Facebook has been using the HBase key-value store for a variety of applications since 2010. Attracted by HBase’s horizontal scalability, high read and write throughput, built-in availability features, and strong consistency, the company started using HBase for Facebook Messages, which integrates SMS, chat, email, and messaging applications. Since then, Facebook has expanded HBase into other areas, including its internal monitoring system, the “Nearby Friends” feature, search indexing, streaming data analysis, and scraping data into a warehouse.

With so much riding on HBase, it behooves the company to maximize the technology’s reliability and its resilience against failures. The company had been running HBase in a master-slave setup whereby data is asynchronously replicated from the master cluster to the slave clusters. While this setup provided some degree of resilience, it had limitations. For instance, failovers from the master to the slave had to be carried out at the cluster level, and failovers would take minutes to complete. And because of the asynchronous nature of the data replication, there was the potential to lose data.

To improve HBase’s availability, Facebook developed HydraBase, which offers a fairly thorough re-architecting of a typical HBase topology.

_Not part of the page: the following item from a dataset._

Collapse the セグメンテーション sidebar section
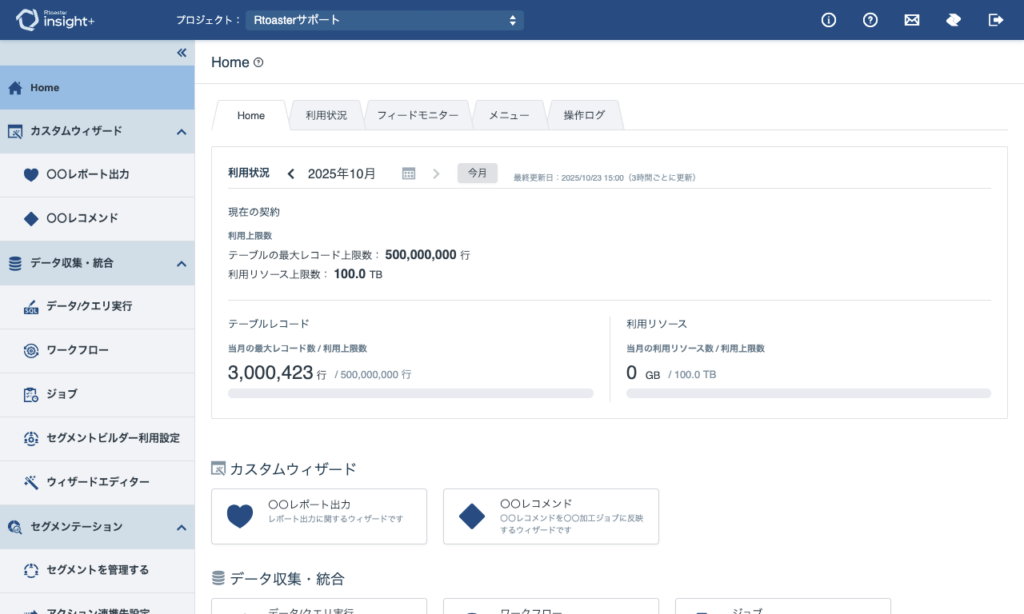 click(181, 527)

As the Facebook engineering team explains in a recent blog post, HydraBase provides higher availability (from 99.99 percent to 99.999 percent), greater data consistency, and faster failover times than the master-slave replicated setup. The technology is able to do this, without expanding the storage footprint, by effectively “decoupling” the logical and physical replication in HBase, Facebook says.

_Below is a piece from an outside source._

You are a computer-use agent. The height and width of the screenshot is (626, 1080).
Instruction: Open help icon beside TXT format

“Instead of having each region being served by a single region server,” the Facebook engineering team writes, “in HydraBase, each region is hosted by a set of region servers. When a region server fails, there are standby region servers ready to service those regions. These standby region servers can be spread across different racks or even data centers, providing availability across different failure domains.”hydraswap

In a typical master-slave replication scenario, there are just two servers: masters and slaves. When the master fails, the slave steps up to perform the work of the master. In HydraBase, Facebook has added another level of resilience to the system by effectively giving the master and the slave nodes their own built-in shadow servers that are ready to step up if needed.

There are at least three servers in a HydraBase group, or quorum, of servers, and three types of servers within that quorum, including active leaders, active followers, and witness followers. The active leader (i.e. the master) has its own witness follower, the active follower (i.e. slave) has its own independent witness follower, and there is a third witness follower for good measure.

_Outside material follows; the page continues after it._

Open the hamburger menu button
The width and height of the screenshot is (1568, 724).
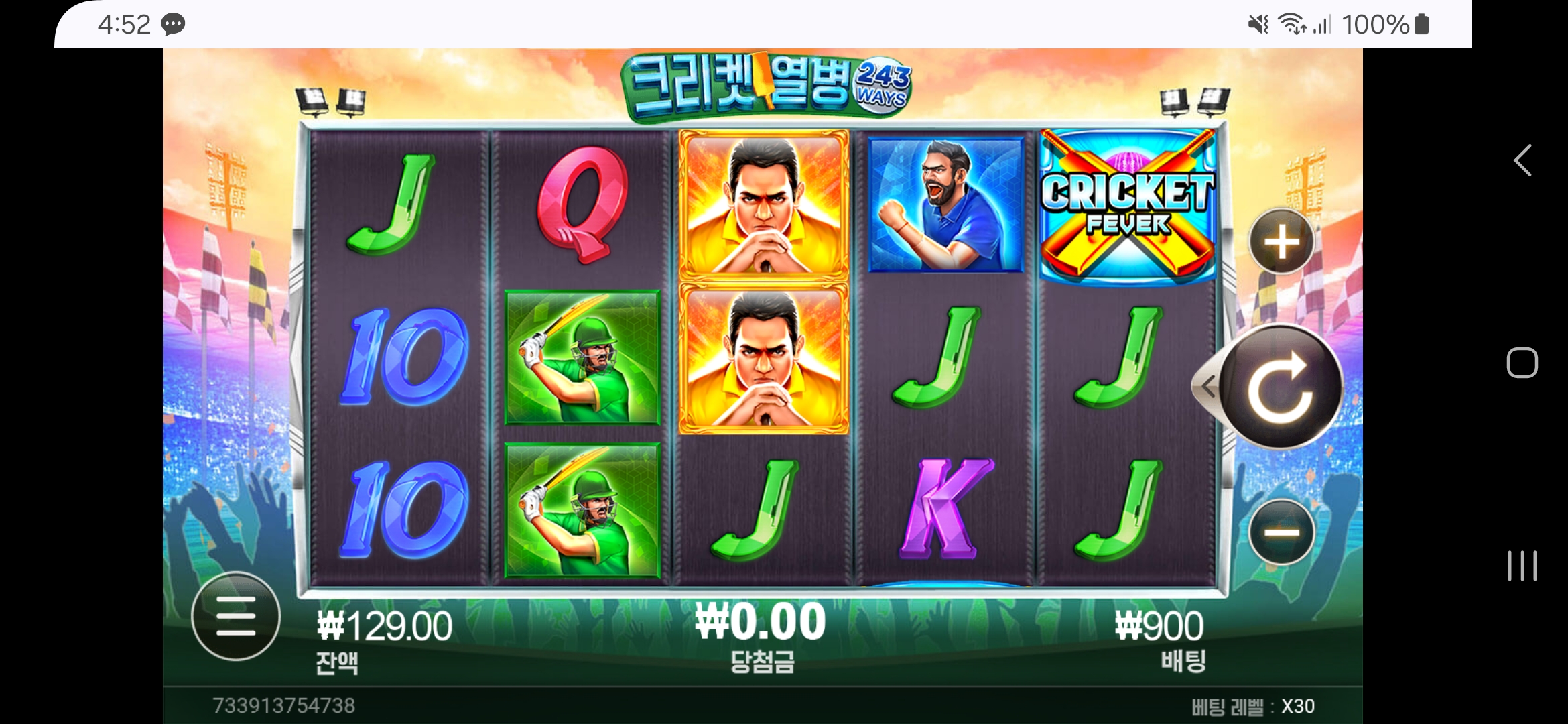236,616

The active leaders in HydraBase will do the work of writing data to the in-memory write ahead logs (WALs), performing data flushes from the WAL to HDFS as an HFile, and doing compactions on HDFS to reduce the overhead of reads. The witness node members are only replicating the WALs, but don’t do the other stuff, until they’re called on to replace a failed active member.

In HydraBase, the number of servers in a quorum can be expressed as 2F+1, where F stands for the number of failures the group can withstand. When an active leader dies, its corresponding witness follower immediately kicks in. The fact that it’s been replicating the WALs that eventually get written to HDFS helps to minimize downtime during the failover process here. If the active follower and the witness follower are located in the same data center, and the entire data center goes down (i.e. two failures), having the other three members of that five-member quorum will ensure that the cluster keeps running.

“With HydraBase, we can now fail over at the granularity of a single region,” Facebook’s engineering team writes. “Moreover, the failover time is shorter because we no longer need to do log splitting, given that the corresponding write-ahead logs are already on each hosting region server.”

Facebook plans to roll out the new HydraBase feature to its production Hadoop cluster in the near future. It’s unclear if the company will release HydraBase into the open source community, but it wouldn’t be surprising if it did.